In her 19 years as a photojournalist, Griffin had not covered a plane crash until last week. When she saw the first alert about it, she thought maybe a pilot had to make an emergency landing on a street.

Instead, the small plane crashed Thursday morning in the backyards of homes in Upper Moreland Township. All three people on board the private plane - two doctors and their daughter - were killed. Griffin arrived soon after frantic residents reported the crash, but police blocked off local roads and she didn’t have a good vantage point of the plane.

“The plane landed squarely in someone’s backyard,” she said. In fact, debris was spread over four yards along Minnie Lane. “It was on the ground surrounded by trees, so you couldn’t see that much.”

She returned the next day finding the roads were open again, but the plane was still in the woods. Then, as Griffin was photographing investigators along the street, the sound of a chainsaw tipped her off that something was about to happen. “Oh, they might lift the plane up,” she realized.

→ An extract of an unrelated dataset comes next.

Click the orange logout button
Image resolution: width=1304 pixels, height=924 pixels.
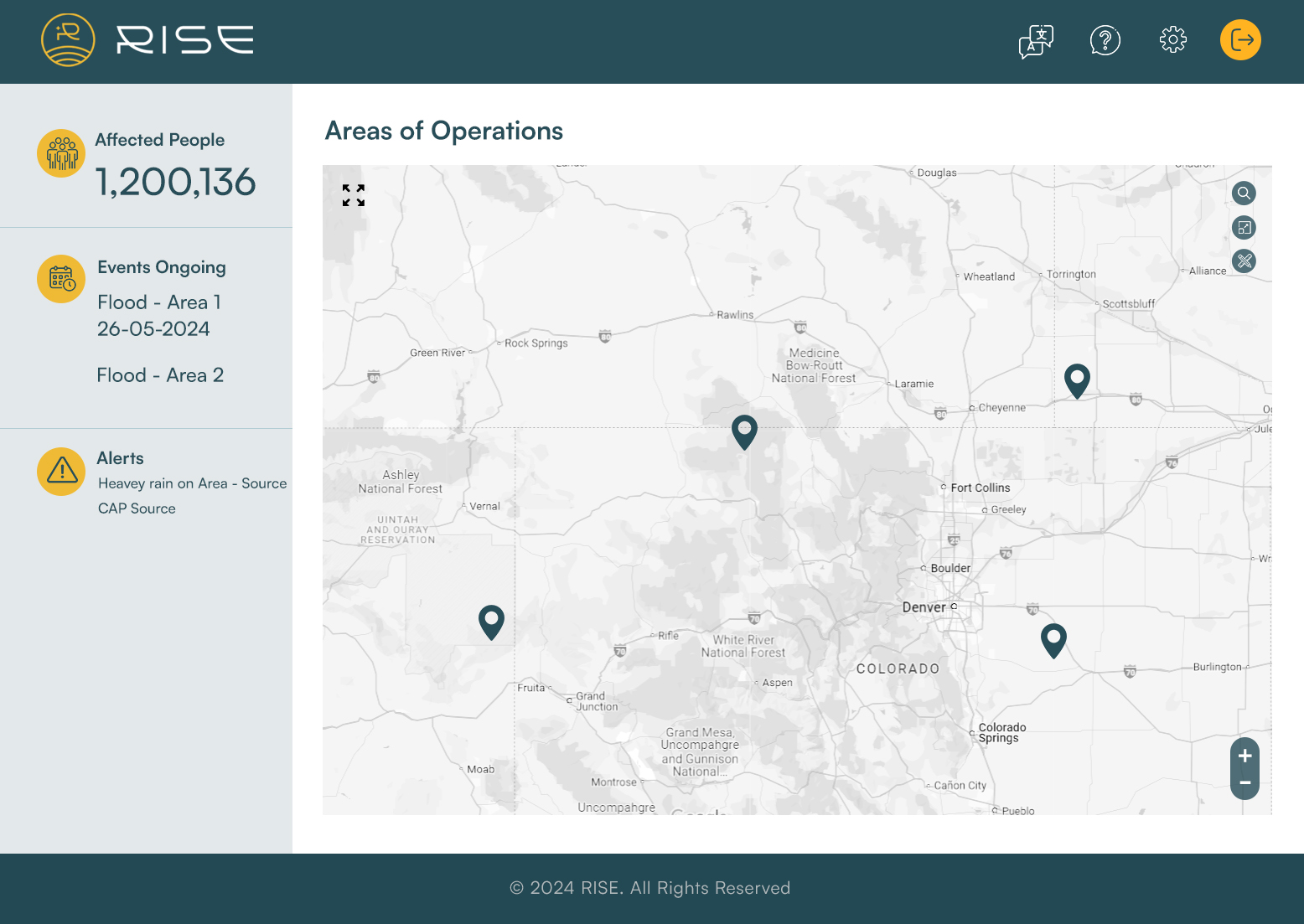(x=1240, y=40)

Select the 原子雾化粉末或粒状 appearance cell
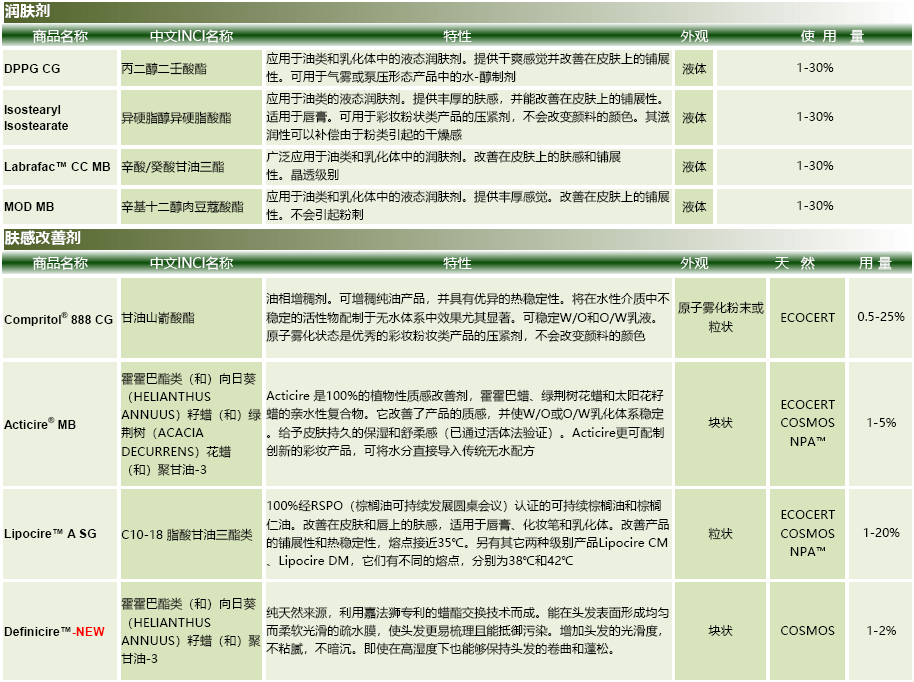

They did just that, moving large pieces of the Beechcraft Bonanza F33A to a more open area adjacent to the trees. Griffin’s pictures showed the size and state of the plane.

“I was surprised by how small and fragile it looked,” she said.

Griffin didn’t know all the details of the crash as she drove there the first time, but in the days since, the tragedy of the situation - the couple’s other daughter, who was not on the plane – has weighed on her. She can’t stop thinking about “the devastation caused by losing one’s entire immediate family and being all alone.”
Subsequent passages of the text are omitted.